Perry discussed the significance of the photo with "The View" on Thursday. Although he took the photo in 2015, he shared it on social media last week in celebration of Black History Month,
Perry said in the photo's caption that the picture was taken in his home library. In the photo, both he and Obama stand tall next to two chairs that hold more value than they may seem.
"I bought these chairs at auction," Perry said in his post. "They were once owned by Abraham Lincoln. We sat in them and had an incredible conversation."
Aside from noticing that Perry must read a lot, co-host Joy Behar was interested to know more about the importance of the photo.
Obama went to Perry's home in Los Angeles for a fundraiser, but "this was a very emotional day for him because it was the day that the shooting happened in South Carolina," Perry revealed.
The mass shooting Perry references is the Charleston church shooting on June 17, 2015. On that day, Charleston police responded to calls at approximately 9 p.m. about open fire at the predominantly black Emanuel AME Church.
Nine people attending Bible study in the church that evening were murdered, making it one of the deadliest mass shooting in the United States at the time.
The convicted shooter, 21-year-old Dylan Roof, was sentenced to death by a unanimous jury for the 33 federal charges against him.
On "The View," Perry set the stage for the moment he shared with Obama on that day.
"We're standing there in front of those chairs. They were once owned by Abraham Lincoln," he said. "So we both had an opportunity to sit in those chairs and have a conversation."
"A sitting president, a president in the past who freed the slaves and two African-American men sitting in the chairs having a conversation," Perry said. "Such a wonderful moment."
On Wednesday, Perry spoke with "Good Morning America" co-anchor Robin Roberts as part of ABC News' Black History Month speaker series.
"I saw him be human, you know, in private, and share his emotion about it and had the pain of it.
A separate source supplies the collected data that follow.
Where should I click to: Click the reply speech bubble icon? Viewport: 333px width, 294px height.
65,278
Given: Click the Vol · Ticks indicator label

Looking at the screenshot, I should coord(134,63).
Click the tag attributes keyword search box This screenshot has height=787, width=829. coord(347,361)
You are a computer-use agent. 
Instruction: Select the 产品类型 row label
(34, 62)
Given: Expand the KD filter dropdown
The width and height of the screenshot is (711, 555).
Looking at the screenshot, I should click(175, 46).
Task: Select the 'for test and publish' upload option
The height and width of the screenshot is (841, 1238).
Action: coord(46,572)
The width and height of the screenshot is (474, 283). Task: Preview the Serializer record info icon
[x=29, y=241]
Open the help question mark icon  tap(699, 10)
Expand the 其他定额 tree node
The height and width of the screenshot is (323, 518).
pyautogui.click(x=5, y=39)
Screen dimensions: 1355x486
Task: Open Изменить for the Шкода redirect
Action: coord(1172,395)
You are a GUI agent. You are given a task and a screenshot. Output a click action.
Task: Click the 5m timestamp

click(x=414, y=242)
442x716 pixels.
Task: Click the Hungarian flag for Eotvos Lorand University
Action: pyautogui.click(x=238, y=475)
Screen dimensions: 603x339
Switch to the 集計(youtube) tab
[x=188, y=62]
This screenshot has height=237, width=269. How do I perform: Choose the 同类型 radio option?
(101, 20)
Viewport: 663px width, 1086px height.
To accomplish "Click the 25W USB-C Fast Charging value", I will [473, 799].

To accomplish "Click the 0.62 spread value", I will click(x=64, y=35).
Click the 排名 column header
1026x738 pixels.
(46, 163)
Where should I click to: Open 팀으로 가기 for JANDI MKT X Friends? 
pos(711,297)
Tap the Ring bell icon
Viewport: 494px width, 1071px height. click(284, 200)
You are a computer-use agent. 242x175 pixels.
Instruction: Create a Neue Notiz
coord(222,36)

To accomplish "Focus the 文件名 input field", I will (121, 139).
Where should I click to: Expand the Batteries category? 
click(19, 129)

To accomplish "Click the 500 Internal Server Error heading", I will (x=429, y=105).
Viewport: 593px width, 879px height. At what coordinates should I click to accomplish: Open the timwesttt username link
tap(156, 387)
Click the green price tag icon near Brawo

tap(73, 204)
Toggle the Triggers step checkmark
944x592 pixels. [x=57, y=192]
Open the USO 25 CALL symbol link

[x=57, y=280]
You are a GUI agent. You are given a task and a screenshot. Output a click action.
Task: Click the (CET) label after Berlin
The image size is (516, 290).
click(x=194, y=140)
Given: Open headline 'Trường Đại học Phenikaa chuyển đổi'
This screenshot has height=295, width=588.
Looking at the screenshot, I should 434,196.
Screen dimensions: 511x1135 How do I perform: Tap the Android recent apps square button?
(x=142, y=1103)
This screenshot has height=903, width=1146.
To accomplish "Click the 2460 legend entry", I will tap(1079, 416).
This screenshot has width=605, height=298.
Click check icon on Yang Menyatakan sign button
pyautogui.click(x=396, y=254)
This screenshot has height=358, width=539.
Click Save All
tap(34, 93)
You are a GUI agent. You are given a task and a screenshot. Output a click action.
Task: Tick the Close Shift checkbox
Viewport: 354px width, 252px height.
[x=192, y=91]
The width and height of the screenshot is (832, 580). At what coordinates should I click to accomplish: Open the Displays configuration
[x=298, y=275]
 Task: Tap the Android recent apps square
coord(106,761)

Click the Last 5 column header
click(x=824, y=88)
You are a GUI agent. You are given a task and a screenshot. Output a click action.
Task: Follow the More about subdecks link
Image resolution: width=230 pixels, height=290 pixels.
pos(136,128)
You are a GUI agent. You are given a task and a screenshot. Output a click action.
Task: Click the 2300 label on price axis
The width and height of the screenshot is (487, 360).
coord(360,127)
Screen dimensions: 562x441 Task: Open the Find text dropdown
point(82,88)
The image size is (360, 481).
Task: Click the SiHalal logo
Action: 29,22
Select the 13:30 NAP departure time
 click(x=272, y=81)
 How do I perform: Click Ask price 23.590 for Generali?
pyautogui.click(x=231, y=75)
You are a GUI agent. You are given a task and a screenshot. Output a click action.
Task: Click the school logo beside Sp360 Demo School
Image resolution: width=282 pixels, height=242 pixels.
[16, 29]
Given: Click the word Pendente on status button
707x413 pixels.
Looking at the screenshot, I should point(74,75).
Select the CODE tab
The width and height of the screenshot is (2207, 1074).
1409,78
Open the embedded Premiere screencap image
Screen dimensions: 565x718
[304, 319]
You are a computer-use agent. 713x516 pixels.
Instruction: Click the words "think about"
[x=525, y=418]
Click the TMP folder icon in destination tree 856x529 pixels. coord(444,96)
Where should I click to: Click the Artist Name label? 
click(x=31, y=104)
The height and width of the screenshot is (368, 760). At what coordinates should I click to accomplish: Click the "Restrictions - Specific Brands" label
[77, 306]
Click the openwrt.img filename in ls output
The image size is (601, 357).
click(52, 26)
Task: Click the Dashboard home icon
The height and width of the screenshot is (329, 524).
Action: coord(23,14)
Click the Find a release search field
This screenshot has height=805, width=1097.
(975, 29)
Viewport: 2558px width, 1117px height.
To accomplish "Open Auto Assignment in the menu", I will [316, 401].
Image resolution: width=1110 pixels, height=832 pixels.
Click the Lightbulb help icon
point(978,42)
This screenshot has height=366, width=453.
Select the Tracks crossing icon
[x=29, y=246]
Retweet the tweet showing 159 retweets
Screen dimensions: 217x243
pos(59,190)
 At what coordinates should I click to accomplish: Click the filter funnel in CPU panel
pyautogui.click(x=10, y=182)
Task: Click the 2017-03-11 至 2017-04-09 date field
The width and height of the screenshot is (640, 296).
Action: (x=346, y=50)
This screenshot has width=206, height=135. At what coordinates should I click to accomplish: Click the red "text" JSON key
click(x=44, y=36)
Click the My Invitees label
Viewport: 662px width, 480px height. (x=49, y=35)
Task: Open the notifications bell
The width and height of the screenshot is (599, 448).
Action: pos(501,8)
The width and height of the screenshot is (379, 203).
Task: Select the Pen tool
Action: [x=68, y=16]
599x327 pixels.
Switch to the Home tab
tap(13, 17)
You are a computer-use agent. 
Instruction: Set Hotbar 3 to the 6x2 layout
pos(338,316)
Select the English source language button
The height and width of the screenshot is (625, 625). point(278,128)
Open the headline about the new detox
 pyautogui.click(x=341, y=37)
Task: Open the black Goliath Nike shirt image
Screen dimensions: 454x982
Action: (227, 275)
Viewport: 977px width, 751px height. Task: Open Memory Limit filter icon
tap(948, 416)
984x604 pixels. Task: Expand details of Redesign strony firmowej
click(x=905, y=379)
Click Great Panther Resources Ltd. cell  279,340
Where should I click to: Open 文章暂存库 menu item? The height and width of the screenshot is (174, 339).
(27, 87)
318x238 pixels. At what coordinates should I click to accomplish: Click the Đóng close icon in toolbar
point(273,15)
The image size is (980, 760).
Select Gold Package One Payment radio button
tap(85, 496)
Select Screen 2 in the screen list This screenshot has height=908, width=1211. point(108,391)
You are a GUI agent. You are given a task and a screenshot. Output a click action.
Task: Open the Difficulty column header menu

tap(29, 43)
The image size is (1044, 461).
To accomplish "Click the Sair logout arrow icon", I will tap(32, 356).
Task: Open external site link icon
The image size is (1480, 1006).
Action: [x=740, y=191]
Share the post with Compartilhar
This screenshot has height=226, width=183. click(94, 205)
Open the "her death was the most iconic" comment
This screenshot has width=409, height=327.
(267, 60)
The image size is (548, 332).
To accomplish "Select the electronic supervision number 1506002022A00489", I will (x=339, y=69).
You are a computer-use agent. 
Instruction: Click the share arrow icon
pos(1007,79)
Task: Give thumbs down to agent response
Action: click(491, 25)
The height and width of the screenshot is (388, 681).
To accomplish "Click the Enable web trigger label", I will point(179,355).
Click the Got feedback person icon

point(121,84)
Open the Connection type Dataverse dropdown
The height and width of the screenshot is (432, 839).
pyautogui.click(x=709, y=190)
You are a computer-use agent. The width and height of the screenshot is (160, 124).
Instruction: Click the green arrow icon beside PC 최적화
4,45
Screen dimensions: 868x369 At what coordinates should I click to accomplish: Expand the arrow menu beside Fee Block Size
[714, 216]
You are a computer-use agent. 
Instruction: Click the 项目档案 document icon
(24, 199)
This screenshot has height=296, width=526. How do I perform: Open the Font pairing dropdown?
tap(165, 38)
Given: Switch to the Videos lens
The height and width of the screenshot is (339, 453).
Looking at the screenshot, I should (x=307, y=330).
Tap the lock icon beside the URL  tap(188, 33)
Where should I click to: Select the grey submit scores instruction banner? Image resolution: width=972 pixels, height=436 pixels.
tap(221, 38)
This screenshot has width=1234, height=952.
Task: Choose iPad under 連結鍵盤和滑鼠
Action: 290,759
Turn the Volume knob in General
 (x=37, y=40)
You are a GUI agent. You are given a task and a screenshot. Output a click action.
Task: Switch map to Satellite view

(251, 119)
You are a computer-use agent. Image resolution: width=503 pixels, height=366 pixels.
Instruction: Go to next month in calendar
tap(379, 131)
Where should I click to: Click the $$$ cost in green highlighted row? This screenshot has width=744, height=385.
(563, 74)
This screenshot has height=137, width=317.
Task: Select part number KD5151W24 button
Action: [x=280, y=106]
But then when it was time to go, I saw him put on that jacket and become the president of the United States," Perry said. "It was so regal, so classy, so cool."
Born and raised in New Orleans, the Charleston church shooting hit "so close to home" for Perry, according to his Facebook post from the day following the horrific act of violence.
The day following the massacre, Obama expressed his "deep sorrow" over the the attack.
"There is something particularly heartbreaking about a death happening in a place in which we seek solace and we seek peace, in a place of worship," he said at the White House. "I don't need to be constrained about the emotions that tragedies like this raise. I've had to make statements like this too many times."
The former president also delivered the eulogy for Rev. Clementa Pinckney, a pastor of the Emanuel AME Church who died in the attack, and led the choir in "Amazing Grace."
"I want somebody who is going to unite us and knows how to unite us," Perry said to Roberts about the nation's current political divide. "I think we all deserve that as Americans."